Single-stepping

Alan Modra alan@linuxcare.com.au
Mon, 20 Nov 2000 14:03:16 +1100 (EST)


On Thu, 16 Nov 2000, John Marvin wrote:

> Anyway, for reference, HP-UX does single stepping by using a combination
> of the taken branch trap, and loading the instruction queues such that the
> front of the queue points to the next instruction to be single stepped and
> the back of the queue points to the first of two break instructions on a
> "break" page.  It does NOT insert break instructions into the code, so it
> does not adversely affect execution on a SMP machine.  Note that we
> already put a bunch of break instructions before the syscall entry point
> on the gateway page, so it would be easy to use our gateway page for the
> "break page".  This way, if the single stepped instruction branches, a
> taken branch trap will be taken (which is important in the case where the
> branch nullifies its delay slot).  Otherwise, the instruction will be
> executed and then the break instruction at the known location on the
> "break" page will be executed.  If the single stepped instruction
> nullifies the next instruction, the second break instruction on the
> "break" page will be executed.

This is the path I started out on for hppa-linux, then hit the problem of
a branch that nullifies it's delay slot.  At that point, I decided playing
with IAOQ_back wouldn't work as I missed the solution of enabling taken
branch traps. :-(  If I'd seen this trick, then I would not have tried
using the recovery counter, and even now, it may be better to go back to
IAOQ fiddling.  The recovery counter scheme has the disadvantage that
there's only one of them so you need to save/restore over task swaps or
introduce extra instructions in the syscall path - and be very careful.

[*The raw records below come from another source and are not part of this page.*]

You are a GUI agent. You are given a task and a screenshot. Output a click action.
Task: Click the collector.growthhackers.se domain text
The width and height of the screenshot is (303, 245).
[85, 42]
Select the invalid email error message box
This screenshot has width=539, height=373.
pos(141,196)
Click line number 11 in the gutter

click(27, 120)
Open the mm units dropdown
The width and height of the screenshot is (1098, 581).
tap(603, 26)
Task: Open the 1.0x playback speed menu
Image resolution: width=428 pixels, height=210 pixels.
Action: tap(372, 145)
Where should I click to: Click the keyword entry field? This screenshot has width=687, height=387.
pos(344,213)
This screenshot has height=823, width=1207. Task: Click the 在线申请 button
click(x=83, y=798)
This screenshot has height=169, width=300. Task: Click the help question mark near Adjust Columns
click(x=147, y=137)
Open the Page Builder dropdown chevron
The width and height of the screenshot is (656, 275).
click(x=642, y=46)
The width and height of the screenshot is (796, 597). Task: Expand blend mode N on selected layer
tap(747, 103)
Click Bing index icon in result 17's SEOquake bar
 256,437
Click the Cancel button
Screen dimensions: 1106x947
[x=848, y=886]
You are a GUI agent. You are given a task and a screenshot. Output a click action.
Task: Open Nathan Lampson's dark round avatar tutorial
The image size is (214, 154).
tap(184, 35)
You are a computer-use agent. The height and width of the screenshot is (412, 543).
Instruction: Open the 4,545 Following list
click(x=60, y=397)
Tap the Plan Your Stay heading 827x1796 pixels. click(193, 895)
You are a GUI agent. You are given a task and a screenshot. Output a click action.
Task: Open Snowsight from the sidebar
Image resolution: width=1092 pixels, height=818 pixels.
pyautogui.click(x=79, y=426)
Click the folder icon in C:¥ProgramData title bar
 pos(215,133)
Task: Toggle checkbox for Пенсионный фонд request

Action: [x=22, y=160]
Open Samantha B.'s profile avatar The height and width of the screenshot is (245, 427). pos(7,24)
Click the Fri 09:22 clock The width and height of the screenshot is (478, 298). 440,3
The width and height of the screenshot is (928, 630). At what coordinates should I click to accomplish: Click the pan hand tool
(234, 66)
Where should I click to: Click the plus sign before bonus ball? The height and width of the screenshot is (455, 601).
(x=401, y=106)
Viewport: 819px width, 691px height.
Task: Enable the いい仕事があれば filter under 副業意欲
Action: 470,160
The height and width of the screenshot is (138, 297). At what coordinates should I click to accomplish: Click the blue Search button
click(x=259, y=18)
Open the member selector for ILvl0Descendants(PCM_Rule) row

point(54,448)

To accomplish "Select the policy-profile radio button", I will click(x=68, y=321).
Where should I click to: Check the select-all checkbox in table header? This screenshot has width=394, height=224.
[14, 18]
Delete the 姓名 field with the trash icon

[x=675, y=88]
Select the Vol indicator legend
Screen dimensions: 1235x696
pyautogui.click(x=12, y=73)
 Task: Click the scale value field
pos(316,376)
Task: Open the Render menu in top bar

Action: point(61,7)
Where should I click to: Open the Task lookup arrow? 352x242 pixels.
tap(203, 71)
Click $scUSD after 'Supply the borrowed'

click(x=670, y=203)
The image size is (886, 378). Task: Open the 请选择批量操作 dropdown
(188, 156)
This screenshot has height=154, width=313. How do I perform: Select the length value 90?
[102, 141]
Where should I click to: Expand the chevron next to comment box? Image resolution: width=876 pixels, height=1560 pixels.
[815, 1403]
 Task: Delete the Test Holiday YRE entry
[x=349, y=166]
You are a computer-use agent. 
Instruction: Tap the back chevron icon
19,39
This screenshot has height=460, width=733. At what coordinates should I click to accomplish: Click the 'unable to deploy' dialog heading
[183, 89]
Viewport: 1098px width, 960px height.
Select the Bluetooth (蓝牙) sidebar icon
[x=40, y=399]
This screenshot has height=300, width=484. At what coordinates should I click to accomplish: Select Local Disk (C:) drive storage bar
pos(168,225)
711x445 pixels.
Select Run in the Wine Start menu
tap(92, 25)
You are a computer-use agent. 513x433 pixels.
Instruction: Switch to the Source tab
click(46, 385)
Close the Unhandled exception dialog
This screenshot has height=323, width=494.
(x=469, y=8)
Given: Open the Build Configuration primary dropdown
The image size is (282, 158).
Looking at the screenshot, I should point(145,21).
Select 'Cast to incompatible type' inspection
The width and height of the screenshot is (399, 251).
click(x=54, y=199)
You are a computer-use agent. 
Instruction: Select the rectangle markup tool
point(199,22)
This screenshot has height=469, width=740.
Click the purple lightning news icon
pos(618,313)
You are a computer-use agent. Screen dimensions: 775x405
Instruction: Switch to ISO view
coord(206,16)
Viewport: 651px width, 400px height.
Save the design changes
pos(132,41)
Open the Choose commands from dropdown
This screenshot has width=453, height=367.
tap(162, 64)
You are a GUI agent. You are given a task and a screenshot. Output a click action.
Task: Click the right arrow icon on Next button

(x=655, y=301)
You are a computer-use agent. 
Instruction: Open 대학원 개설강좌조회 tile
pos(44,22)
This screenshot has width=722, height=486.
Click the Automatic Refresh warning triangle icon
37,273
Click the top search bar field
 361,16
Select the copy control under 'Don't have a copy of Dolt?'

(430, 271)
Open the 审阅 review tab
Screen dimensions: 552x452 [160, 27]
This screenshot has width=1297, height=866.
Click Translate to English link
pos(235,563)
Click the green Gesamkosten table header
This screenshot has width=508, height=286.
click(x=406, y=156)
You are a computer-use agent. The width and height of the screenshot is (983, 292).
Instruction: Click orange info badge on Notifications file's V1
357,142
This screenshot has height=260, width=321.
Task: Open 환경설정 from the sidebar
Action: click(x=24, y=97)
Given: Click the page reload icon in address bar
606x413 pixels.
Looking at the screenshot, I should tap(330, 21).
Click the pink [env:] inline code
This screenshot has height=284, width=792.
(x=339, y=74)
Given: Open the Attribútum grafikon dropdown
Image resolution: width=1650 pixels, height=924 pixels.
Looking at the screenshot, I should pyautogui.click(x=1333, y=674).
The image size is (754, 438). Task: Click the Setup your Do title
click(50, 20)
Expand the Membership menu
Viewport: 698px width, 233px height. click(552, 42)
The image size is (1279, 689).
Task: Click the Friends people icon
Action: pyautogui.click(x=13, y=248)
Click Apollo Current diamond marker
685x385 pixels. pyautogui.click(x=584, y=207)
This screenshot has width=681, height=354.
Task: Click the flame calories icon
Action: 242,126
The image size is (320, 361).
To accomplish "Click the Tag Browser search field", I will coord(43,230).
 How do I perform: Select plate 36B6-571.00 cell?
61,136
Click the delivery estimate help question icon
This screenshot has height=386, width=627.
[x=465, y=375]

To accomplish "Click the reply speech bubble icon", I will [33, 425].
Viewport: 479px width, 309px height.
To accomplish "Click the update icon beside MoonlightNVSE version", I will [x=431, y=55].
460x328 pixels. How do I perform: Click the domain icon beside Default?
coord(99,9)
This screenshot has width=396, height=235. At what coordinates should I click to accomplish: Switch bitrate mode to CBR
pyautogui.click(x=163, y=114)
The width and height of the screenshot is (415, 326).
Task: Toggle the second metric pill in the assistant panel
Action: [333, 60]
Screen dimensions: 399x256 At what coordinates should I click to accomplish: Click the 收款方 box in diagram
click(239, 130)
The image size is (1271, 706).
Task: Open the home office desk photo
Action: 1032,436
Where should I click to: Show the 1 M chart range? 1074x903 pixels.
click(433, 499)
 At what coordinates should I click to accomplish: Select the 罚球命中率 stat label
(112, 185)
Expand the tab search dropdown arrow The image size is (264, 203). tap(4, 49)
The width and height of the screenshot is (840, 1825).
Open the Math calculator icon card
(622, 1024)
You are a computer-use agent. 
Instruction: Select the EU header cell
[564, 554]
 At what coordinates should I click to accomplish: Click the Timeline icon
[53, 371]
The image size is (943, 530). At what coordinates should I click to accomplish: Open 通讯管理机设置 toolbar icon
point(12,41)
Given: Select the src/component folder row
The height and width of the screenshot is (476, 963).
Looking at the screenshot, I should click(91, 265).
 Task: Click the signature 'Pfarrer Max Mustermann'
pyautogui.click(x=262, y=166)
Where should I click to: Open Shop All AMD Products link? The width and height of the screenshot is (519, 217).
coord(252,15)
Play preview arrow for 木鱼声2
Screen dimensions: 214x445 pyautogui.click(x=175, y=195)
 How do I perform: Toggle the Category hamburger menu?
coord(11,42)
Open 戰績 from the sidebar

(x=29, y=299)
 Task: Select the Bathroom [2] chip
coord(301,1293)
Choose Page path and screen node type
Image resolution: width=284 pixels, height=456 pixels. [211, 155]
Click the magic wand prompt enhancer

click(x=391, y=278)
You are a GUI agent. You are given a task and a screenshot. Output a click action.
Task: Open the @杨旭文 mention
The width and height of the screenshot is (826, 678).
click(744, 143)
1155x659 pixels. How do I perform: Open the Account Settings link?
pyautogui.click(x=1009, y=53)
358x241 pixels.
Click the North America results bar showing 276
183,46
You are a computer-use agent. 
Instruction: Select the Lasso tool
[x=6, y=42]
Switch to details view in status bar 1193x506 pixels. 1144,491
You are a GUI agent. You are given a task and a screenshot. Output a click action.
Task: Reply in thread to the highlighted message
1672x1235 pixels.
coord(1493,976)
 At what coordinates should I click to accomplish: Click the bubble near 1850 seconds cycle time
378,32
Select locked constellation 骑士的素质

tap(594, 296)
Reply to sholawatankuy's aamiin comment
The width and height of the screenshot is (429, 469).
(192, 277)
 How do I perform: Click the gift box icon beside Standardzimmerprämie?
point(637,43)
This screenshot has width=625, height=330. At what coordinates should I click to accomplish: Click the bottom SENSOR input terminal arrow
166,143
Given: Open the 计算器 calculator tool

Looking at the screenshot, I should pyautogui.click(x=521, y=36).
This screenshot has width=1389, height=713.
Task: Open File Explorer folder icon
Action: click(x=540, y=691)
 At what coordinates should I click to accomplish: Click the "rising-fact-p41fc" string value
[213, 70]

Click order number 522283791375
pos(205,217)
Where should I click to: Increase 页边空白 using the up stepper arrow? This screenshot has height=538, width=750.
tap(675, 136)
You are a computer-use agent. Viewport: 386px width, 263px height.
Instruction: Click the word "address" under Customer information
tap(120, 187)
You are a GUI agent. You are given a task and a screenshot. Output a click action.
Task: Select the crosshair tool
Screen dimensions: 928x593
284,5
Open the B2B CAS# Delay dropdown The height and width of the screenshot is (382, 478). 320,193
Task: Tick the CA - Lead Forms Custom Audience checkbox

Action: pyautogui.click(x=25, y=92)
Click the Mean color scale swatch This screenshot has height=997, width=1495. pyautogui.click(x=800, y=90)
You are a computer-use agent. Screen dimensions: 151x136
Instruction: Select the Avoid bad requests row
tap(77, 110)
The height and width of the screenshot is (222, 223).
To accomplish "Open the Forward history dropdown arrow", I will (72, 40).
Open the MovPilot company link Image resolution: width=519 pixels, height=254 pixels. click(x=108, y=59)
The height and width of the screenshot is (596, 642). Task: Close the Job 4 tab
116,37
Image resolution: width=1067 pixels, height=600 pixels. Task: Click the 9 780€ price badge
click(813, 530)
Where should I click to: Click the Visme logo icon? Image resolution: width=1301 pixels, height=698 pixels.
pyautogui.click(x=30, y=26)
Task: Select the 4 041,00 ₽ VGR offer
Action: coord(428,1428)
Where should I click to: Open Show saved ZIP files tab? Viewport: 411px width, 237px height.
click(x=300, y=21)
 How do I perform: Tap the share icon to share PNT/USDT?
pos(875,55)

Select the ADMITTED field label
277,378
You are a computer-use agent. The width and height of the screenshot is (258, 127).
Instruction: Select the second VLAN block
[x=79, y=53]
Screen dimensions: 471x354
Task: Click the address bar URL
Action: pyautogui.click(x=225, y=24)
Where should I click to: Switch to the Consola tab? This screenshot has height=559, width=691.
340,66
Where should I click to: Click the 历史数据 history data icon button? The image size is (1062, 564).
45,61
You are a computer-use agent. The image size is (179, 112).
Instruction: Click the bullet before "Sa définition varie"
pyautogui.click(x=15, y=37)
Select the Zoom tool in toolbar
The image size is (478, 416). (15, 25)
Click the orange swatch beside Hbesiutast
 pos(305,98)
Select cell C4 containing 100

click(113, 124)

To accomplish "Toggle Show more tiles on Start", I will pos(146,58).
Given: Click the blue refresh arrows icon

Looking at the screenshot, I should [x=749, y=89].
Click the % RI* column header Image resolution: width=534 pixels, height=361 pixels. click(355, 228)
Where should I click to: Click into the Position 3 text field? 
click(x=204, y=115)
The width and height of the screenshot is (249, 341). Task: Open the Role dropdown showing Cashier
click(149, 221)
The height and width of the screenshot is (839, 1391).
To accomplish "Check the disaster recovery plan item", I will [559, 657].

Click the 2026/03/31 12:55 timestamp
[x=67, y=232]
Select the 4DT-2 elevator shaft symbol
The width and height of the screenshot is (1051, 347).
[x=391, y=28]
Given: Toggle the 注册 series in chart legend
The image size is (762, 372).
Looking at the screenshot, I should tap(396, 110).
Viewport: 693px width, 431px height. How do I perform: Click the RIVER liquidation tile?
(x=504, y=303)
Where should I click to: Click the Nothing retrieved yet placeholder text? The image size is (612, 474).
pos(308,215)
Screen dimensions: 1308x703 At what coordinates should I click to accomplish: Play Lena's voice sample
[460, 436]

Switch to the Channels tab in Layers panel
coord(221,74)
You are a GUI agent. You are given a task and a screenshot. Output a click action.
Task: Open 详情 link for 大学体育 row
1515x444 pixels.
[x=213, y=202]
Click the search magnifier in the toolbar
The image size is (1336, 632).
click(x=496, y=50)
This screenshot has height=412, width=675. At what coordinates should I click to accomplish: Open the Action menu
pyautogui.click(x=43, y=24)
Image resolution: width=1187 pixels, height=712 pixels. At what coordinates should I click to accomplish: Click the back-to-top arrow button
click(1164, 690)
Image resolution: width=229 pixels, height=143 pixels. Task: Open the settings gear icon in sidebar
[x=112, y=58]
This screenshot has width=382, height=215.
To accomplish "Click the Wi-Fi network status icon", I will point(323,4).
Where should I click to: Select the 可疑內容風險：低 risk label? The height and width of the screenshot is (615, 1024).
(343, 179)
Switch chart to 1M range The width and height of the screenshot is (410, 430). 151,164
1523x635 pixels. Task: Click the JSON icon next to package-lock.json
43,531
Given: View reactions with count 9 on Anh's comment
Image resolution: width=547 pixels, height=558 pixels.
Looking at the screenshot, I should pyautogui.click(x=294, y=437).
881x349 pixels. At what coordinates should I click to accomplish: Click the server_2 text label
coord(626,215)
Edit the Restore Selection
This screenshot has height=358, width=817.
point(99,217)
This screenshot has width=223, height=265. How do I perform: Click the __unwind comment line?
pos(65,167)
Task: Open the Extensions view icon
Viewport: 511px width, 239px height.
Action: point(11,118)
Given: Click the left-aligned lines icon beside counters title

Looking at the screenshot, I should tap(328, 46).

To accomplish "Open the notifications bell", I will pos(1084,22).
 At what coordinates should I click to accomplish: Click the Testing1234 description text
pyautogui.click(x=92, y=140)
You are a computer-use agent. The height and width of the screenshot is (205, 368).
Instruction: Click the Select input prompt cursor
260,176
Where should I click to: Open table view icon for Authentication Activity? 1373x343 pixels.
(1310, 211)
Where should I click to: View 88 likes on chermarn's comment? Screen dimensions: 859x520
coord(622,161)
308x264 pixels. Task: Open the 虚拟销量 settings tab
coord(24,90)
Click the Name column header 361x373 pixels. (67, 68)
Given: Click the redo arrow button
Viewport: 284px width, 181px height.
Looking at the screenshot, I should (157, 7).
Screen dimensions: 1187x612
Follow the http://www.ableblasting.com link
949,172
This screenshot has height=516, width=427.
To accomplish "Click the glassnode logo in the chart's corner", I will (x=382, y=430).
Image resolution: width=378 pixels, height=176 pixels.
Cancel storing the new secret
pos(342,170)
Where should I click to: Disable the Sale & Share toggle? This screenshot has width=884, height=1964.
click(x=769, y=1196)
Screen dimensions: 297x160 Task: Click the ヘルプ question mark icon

> Note that this is the short explanation. It is not as simple as it sounds.
> One major complication is that branches with links don't work properly
> with the instruction queue magic, so the link register has to be updated
> in the taken branch trap handler. Also branch externals won't update
> the space of the space queue tail properly (again, that has to be fixed
> in the taken branch handler). I can provide more details if the recovery
> counter method doesn't work out.

I'm a little intrigued about these "complications".  How can the link
register or space _not_ be updated properly?  As far as I can see, the
only really tricky instruction to single-step is RFI - which shouldn't 
ever occur in userspace, and which we'd just emulate if it was important.